Section 4.3 Corporate Authority and Approval.
(a) The Company has all requisite corporate power and authority and has taken all corporate action necessary to execute and deliver this Agreement and the other Transaction Documents to which it is a party and that have been executed as of the date hereof and will have all requisite corporate power and authority and has taken all corporate action necessary to execute and deliver all other Transaction Documents to which it will be a party as of the Effective Time and, subject to receipt of the Company Stockholder Approval, to consummate the Transactions. This Agreement has been duly executed and delivered by the Company and constitutes a valid and binding agreement of the Company, enforceable against it in accordance with its terms, subject to bankruptcy, insolvency, fraudulent transfer, reorganization, moratorium and similar Laws of general applicability relating to or affecting creditors’ rights and to general equity principles (the “Bankruptcy and Equity Exception”). The execution and delivery by the Company of this Agreement and the other Transaction Documents to which the Company is or will be a party as of the Effective Time and the consummation of the Transactions have been duly authorized by all necessary and proper corporate action on the part of the Company, and, subject to Section 4.3(c), no other corporate action on the part of the Company is necessary to authorize this Agreement or the other Transaction Documents to which the Company is or will be a party as of the Effective Time.

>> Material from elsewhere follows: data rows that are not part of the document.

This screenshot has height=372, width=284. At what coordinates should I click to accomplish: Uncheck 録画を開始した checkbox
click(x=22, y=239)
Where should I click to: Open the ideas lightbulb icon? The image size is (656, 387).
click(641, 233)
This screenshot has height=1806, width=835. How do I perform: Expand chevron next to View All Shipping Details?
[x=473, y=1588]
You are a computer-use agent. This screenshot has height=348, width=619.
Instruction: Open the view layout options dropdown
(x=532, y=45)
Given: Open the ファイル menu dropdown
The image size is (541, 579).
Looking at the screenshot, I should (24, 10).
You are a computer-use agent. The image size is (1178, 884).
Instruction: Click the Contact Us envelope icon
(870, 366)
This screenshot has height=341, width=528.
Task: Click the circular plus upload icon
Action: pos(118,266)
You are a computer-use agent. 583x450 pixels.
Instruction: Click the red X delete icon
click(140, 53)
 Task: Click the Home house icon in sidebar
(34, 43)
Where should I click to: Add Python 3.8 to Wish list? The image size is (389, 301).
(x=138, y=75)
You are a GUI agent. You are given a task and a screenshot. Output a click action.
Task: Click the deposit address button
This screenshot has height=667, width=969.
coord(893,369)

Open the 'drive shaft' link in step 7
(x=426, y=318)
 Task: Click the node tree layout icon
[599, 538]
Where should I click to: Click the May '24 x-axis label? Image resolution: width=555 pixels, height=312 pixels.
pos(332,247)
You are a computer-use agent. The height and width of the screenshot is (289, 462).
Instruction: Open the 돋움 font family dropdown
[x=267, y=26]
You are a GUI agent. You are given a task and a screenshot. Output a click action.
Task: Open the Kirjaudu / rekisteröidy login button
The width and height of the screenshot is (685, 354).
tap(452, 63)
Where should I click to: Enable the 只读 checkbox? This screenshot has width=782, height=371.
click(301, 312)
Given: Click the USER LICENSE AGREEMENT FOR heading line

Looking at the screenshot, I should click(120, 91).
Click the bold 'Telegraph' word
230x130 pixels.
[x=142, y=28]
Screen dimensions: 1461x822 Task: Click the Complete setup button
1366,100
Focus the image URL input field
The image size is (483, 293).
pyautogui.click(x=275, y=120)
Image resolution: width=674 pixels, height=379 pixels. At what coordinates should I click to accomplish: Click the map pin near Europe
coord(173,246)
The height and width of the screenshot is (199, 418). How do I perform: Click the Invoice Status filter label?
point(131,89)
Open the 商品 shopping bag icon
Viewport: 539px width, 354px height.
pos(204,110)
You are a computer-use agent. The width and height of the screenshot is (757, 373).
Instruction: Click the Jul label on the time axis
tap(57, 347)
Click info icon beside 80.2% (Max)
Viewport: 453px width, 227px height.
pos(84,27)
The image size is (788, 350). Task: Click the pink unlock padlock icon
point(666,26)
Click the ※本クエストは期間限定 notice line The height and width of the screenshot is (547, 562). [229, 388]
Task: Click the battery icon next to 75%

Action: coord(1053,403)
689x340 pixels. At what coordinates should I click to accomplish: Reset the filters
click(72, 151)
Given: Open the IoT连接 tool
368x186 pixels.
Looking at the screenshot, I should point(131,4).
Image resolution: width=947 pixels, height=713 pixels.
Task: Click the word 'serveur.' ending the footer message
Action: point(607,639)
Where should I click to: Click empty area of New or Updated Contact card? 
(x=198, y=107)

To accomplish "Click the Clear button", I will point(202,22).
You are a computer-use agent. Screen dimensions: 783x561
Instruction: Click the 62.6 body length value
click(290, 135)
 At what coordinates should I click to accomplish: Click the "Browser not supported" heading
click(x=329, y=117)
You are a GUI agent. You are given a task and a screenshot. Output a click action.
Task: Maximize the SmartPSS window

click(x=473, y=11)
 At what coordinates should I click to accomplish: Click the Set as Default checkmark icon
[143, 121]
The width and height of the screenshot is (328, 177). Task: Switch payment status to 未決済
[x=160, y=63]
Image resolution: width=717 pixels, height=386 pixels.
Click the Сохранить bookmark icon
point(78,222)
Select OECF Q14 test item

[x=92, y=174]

(b) The Company Board has (i) (A) determined that the terms of this Agreement and the Transactions, including the Merger, are fair to, and in the best interests of, the Company and its stockholders, (B) determined that it is in the best interests of the Company and its stockholders and declared it advisable to enter into this Agreement, (C) approved the execution and delivery by the Company of this Agreement, the performance by the Company of its covenants and agreements contained herein and the consummation of the Transactions, including the Merger, (D) resolved to make the Company Recommendation and (E) approved the termination of the Netflix Merger Agreement and (ii) received the opinions of J.P. Morgan Securities LLC and Allen & Company LLC to the effect that, as of the date of such opinions and based upon and subject to the various qualifications, assumptions, limitations and other matters set forth therein, the Merger Consideration provided for pursuant to this Agreement is fair, from a financial point of view, to the holders of Company Stock. The Company shall provide a copy of such written opinions to Buyer solely for informational purposes promptly following the execution and delivery of this Agreement.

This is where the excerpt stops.